La segunda aclaración que quiero hacer es que este primer artículo de la serie está elaborado antes de haber visto ningún programa. Tengo previsto ver los tres emitidos hasta ahora en la siguiente entrega de esta misma sección, para ofrecer un análisis algo más detallado, y para poder hacer una crítica fundamentada del producto final que se han tragado varios millones de españoles.
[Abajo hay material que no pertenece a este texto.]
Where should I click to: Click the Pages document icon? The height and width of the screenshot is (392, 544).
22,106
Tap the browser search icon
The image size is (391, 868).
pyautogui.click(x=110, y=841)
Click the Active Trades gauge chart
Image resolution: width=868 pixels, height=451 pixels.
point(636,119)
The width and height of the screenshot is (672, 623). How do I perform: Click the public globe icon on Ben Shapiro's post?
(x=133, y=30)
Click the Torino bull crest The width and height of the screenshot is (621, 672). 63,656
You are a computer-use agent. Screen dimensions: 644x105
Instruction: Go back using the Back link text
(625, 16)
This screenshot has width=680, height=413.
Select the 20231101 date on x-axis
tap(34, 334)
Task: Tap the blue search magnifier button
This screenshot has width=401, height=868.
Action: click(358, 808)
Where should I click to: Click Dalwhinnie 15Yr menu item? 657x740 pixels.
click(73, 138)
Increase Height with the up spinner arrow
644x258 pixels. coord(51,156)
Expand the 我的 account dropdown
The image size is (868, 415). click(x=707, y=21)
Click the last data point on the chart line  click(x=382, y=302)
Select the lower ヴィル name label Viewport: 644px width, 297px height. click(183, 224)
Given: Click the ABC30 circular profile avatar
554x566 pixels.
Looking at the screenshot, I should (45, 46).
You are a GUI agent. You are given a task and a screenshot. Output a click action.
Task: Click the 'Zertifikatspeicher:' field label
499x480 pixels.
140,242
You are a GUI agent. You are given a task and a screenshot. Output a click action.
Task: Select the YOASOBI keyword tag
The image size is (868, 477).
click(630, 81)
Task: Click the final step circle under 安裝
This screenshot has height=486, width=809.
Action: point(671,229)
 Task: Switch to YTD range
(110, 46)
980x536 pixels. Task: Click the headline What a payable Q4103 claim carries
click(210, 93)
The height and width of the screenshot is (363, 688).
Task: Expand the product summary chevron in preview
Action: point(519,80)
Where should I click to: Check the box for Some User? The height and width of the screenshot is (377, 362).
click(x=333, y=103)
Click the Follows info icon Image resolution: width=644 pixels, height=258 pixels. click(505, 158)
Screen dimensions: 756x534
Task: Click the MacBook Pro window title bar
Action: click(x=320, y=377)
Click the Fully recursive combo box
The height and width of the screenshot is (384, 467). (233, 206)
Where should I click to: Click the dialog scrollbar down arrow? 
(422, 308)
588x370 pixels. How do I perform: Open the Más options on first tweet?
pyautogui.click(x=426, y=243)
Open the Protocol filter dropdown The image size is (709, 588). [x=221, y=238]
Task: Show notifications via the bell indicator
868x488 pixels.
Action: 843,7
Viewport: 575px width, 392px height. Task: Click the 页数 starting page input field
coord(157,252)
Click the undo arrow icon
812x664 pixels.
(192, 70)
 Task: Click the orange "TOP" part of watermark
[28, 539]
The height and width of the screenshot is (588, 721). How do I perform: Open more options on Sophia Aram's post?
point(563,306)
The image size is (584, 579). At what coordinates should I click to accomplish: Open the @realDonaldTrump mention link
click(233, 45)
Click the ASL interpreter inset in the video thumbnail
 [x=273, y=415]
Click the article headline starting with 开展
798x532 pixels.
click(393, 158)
Lo dicho hasta ahora sirve como pórtico a unas reflexiones que espero ofrezcan luz y criterios para juzgar “Más allá de la vida”. Antes de ver los programas, sí quiero dejar dicho que sería interesante comprobar el aumento de la creencia en estos temas de ultratumba en los españoles a través de las encuestas que se hacen a la ciudadanía, comparando los resultados con los trabajos anteriores; y comprobar también el aumento del recurso de la gente a videntes y médiums, en la medida en que fuera posible, además del más que seguro aumento de los ingresos de estos “profesionales”. Mucho me temo que este programa televisivo habrá tenido bastante más incidencia, por su apariencia –buscada y querida– de realidad y seriedad, que otros muchos productos de ficción, ya sean películas o series, que vienen explotando el tema en los últimos tiempos.